Description:This photograph shows two important sites on the Trent & Mersey Canal in Middleport. In the centre is the Anderton Canal Company's warehouse and boat repair yard and beyond Burgess & Leigh's Middleport Pottery. The Anderton Building is a tall, thin brick building with a wooden loading structure overhanging the canal at the front. Facing onto the canal is a wooden structure which was a lift that was used to load and offload goods from canal narrowboats. At the top of the gable is "Anderton Co". with the date 1890. The main building is at right angles to the canal and was renovated and restored under the Middleport Waterfront Townscape Heritage Initiative.
To meet Burslem's rapid growth in the early 19th century new canal wharves were the developed between Longport and Newport. By 1823 this area was known as 'Middle Port' where a large new wharf had been opened by 1832 called 'Port Vale Wharf’ connected to Newcastle Street by Port Vale Street. The Anderton wharf fronts onto Port Vale Street.

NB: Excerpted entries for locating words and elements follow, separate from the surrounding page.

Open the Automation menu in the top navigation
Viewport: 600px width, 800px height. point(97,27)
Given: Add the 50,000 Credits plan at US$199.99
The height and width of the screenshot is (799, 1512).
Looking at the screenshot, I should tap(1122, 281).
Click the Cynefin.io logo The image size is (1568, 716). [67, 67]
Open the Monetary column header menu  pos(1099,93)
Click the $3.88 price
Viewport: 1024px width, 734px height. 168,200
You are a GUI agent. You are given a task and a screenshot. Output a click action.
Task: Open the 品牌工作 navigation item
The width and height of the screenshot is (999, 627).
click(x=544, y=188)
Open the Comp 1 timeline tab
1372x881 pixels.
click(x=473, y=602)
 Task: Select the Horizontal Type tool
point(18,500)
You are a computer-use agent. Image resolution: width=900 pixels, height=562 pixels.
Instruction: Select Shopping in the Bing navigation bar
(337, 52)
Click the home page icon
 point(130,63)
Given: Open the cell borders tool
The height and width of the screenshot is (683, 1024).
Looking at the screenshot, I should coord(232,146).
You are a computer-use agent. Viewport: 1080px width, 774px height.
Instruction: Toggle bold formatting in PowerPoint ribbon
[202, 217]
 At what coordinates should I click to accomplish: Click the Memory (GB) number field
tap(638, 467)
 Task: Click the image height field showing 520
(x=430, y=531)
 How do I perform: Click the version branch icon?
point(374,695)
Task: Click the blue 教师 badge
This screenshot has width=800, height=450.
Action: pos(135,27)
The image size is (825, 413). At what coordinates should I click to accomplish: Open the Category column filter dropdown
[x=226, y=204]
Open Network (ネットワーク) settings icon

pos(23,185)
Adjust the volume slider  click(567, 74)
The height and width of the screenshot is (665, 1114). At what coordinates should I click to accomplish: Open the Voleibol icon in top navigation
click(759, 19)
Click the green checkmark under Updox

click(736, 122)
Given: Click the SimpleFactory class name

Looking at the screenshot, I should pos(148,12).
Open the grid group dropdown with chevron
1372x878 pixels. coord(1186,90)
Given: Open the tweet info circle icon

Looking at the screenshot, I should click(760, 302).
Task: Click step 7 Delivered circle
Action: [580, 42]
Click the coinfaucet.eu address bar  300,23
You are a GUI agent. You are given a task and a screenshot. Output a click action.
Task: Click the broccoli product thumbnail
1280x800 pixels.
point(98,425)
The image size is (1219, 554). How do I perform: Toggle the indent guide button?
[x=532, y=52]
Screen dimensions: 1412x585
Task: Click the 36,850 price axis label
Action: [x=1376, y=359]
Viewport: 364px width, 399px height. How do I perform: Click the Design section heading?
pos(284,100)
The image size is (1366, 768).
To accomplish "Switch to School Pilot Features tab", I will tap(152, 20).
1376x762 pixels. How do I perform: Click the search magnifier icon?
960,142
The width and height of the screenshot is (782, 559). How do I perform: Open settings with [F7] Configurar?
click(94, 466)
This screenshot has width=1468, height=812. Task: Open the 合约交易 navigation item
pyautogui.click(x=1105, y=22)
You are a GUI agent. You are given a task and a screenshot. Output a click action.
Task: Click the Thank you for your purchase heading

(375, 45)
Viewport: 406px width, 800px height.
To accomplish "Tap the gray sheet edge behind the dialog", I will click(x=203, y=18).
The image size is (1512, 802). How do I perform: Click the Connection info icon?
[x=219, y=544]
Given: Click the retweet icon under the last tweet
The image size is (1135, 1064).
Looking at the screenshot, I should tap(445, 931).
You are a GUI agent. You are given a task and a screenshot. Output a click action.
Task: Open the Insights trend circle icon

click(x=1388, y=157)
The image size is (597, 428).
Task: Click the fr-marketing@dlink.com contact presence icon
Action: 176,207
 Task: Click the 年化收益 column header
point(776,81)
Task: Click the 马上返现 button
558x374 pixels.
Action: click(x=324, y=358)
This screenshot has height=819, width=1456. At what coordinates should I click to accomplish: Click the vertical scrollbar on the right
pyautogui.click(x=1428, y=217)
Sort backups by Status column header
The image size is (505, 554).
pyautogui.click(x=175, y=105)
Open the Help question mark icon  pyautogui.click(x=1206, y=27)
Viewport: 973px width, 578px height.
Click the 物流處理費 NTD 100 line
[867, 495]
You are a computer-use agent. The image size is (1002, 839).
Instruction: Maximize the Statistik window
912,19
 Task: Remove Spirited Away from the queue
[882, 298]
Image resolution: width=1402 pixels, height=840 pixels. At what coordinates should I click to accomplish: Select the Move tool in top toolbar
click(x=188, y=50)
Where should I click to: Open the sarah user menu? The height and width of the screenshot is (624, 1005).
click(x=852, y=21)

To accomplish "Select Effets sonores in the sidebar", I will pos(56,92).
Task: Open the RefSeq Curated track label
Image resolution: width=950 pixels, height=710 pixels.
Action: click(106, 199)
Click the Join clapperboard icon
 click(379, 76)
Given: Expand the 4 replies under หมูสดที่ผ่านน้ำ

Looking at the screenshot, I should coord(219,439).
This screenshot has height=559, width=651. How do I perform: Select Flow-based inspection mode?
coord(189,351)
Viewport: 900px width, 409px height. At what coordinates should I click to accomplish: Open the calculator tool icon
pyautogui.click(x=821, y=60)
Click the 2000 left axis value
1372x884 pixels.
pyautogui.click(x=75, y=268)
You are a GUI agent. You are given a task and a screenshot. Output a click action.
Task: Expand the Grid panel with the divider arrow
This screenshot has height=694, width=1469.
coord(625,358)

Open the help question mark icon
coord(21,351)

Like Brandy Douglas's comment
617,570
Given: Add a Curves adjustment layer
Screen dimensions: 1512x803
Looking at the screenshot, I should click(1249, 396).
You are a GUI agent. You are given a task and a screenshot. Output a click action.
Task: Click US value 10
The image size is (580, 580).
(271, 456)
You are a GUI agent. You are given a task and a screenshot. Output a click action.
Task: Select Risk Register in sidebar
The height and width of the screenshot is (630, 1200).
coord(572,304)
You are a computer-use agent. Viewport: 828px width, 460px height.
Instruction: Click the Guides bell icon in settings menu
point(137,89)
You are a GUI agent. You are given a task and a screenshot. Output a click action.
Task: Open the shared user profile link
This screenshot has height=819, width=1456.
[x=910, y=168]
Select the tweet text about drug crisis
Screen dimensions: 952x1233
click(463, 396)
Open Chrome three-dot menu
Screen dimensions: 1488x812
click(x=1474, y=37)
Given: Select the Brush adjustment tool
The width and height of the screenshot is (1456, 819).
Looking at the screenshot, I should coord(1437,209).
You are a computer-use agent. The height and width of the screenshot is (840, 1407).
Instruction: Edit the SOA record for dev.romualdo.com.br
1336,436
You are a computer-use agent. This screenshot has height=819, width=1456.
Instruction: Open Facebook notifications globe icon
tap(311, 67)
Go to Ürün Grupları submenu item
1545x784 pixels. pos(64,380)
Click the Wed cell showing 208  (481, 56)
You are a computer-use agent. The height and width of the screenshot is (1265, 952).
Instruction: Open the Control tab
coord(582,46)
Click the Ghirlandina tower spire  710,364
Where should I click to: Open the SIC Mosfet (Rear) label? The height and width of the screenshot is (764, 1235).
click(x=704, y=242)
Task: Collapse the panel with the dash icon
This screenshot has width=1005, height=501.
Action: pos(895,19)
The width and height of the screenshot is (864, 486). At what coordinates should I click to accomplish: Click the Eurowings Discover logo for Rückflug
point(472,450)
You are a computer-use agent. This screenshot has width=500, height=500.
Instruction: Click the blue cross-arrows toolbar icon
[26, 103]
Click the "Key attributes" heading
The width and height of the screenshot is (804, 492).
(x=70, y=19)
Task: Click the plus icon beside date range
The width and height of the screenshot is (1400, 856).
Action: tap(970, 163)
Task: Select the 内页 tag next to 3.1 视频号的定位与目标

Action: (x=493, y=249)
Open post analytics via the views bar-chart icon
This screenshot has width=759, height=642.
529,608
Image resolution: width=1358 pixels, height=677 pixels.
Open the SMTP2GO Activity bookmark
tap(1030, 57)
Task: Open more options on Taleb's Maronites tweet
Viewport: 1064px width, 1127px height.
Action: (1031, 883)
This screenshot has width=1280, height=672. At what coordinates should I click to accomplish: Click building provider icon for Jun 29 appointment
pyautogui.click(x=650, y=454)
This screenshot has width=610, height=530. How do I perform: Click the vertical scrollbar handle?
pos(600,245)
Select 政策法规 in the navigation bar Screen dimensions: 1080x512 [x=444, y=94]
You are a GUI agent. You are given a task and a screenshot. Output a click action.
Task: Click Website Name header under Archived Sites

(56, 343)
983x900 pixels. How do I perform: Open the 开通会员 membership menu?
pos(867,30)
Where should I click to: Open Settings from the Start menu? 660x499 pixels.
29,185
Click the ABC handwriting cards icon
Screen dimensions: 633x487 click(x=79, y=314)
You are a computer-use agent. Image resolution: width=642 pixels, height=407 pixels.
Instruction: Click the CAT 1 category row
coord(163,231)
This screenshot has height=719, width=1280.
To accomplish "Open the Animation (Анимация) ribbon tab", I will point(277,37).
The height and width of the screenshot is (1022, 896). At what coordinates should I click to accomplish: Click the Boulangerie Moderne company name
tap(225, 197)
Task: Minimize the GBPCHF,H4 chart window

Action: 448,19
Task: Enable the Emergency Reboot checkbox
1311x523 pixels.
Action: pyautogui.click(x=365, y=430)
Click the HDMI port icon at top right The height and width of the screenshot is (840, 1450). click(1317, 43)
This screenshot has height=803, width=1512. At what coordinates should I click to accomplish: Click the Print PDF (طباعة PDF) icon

Middleport Pottery, the home of Burgess and Leigh dates from 1888 and was designed by local architect A. R. Wood based on linear production for efficiency. This set Middleport Pottery apart from most other pottery sites, which generally in a more unplanned, organic manner, and the factory was described as “the model pottery of Staffordshire”. The building is grade II listed and is the only totally intact working Victorian pottery in Stoke-on-Trent. The photograph shows the raw material (clay, flint etc) unloading wharf.